*WHAT TO WORK ON*. Can you copy every one of the items below verbatim, with each character, space and line break unchanged?

*LISTING*.

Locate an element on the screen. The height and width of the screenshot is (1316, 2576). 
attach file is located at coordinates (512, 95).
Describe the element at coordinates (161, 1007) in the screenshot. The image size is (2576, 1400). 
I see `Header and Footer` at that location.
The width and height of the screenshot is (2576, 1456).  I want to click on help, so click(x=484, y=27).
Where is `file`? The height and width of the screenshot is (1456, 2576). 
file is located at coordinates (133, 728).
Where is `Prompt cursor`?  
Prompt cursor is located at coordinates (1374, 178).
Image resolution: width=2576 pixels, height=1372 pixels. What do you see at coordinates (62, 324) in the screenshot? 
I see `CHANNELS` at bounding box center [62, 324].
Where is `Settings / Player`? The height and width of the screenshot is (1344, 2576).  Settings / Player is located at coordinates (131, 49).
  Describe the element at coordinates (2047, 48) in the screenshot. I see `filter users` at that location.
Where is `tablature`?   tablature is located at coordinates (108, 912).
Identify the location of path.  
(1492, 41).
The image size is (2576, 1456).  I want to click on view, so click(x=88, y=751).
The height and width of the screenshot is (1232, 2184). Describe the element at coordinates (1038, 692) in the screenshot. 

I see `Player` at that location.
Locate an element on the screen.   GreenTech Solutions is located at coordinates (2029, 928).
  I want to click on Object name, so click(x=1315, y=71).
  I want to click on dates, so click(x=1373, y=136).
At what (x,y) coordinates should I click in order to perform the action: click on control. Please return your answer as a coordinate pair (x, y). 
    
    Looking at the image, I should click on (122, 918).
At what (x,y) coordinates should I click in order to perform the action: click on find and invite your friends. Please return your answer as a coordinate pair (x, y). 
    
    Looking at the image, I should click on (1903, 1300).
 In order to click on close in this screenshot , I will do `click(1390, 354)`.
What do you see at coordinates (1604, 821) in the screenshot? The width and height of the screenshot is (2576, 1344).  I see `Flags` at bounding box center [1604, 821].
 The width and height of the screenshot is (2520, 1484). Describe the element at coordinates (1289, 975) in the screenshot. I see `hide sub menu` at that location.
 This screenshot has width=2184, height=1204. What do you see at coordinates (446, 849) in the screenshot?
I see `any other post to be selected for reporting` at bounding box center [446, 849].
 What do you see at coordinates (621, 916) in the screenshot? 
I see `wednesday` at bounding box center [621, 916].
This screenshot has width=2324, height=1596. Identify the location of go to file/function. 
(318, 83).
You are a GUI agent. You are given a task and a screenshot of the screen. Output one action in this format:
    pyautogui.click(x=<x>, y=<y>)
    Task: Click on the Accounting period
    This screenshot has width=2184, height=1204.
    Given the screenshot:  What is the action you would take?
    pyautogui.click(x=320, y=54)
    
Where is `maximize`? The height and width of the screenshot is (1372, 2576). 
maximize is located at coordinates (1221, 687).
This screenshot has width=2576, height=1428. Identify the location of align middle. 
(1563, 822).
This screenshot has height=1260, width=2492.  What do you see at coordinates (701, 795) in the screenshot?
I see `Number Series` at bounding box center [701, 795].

*SOLUTION FOR THIS TASK*.
Locate an element on the screen. The height and width of the screenshot is (1316, 2576). 
attach file is located at coordinates (512, 95).
Describe the element at coordinates (161, 1007) in the screenshot. The image size is (2576, 1400). 
I see `Header and Footer` at that location.
The width and height of the screenshot is (2576, 1456).  I want to click on help, so click(x=484, y=27).
Where is `file`? The height and width of the screenshot is (1456, 2576). 
file is located at coordinates (133, 728).
Where is `Prompt cursor`?  
Prompt cursor is located at coordinates (1374, 178).
Image resolution: width=2576 pixels, height=1372 pixels. What do you see at coordinates (62, 324) in the screenshot? 
I see `CHANNELS` at bounding box center [62, 324].
Where is `Settings / Player`? The height and width of the screenshot is (1344, 2576).  Settings / Player is located at coordinates (131, 49).
  Describe the element at coordinates (2047, 48) in the screenshot. I see `filter users` at that location.
Where is `tablature`?   tablature is located at coordinates (108, 912).
Identify the location of path.  
(1492, 41).
The image size is (2576, 1456).  I want to click on view, so click(x=88, y=751).
The height and width of the screenshot is (1232, 2184). Describe the element at coordinates (1038, 692) in the screenshot. 

I see `Player` at that location.
Locate an element on the screen.   GreenTech Solutions is located at coordinates (2029, 928).
  I want to click on Object name, so click(x=1315, y=71).
  I want to click on dates, so click(x=1373, y=136).
At what (x,y) coordinates should I click in order to perform the action: click on control. Please return your answer as a coordinate pair (x, y). 
    
    Looking at the image, I should click on (122, 918).
At what (x,y) coordinates should I click in order to perform the action: click on find and invite your friends. Please return your answer as a coordinate pair (x, y). 
    
    Looking at the image, I should click on (1903, 1300).
 In order to click on close in this screenshot , I will do `click(1390, 354)`.
What do you see at coordinates (1604, 821) in the screenshot? The width and height of the screenshot is (2576, 1344).  I see `Flags` at bounding box center [1604, 821].
 The width and height of the screenshot is (2520, 1484). Describe the element at coordinates (1289, 975) in the screenshot. I see `hide sub menu` at that location.
 This screenshot has width=2184, height=1204. What do you see at coordinates (446, 849) in the screenshot?
I see `any other post to be selected for reporting` at bounding box center [446, 849].
 What do you see at coordinates (621, 916) in the screenshot? 
I see `wednesday` at bounding box center [621, 916].
This screenshot has width=2324, height=1596. Identify the location of go to file/function. 
(318, 83).
You are a GUI agent. You are given a task and a screenshot of the screen. Output one action in this format:
    pyautogui.click(x=<x>, y=<y>)
    Task: Click on the Accounting period
    This screenshot has width=2184, height=1204.
    Given the screenshot:  What is the action you would take?
    pyautogui.click(x=320, y=54)
    
Where is `maximize`? The height and width of the screenshot is (1372, 2576). 
maximize is located at coordinates (1221, 687).
This screenshot has width=2576, height=1428. Identify the location of align middle. 
(1563, 822).
This screenshot has height=1260, width=2492.  What do you see at coordinates (701, 795) in the screenshot?
I see `Number Series` at bounding box center [701, 795].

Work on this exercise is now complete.